A Justiça Federal autorizou a remoção de servidores federais quando os cônjuges forem empregados públicos e tiverem sido removidos “de ofício”, ou seja, por ordem da Administração. A lei 8112/90 já garantia esse direito em casos onde o parceiro também é servidor público. Porém, a ação amplia esse direito para os cônjuges empregados públicos que tenham sido removidos. A ação foi movida pelo Ministério Público Federal (MPF) e aceita pelo TRF – 1ª Região em julho.
“A garantia de remoção, independentemente da existência de vaga na localidade de destino, em claro atendimento à interpretação teleológica do dispositivo do Estatuto dos Servidores, serve para possibilitar a integridade dos laços familiares, em respeito ao artigo 226 do texto constitucional, que assegura à família, como base da sociedade, a especial proteção do Estado”, justificou a MPF em documento enviado para a 9ª Vara Cível de Justiça Federal.
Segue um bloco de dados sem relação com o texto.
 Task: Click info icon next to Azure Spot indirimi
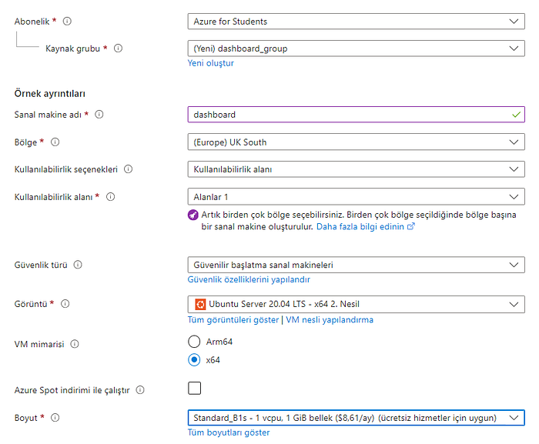[140, 390]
O Ministério Público Federal também sustentou que o termo “servidor público” não pode incluir somente aqueles vinculados à Administração Direta. Assim, era necessário ampliar a expressão para alcançar também os que exercem as respectivas atividades em entidades da Administração Pública Indireta.
O MPF apontou que negar a remoção do servidor de modo errado viola a Constituição Federal. De acordo com a ação, há uma aplicação de entendimentos administrativos divergentes e servidores sob o mesmo regime jurídico que têm seus direitos concedidos a depender dos órgãos aos quais forem vinculados, o que viola à isonomia e à segurança pública.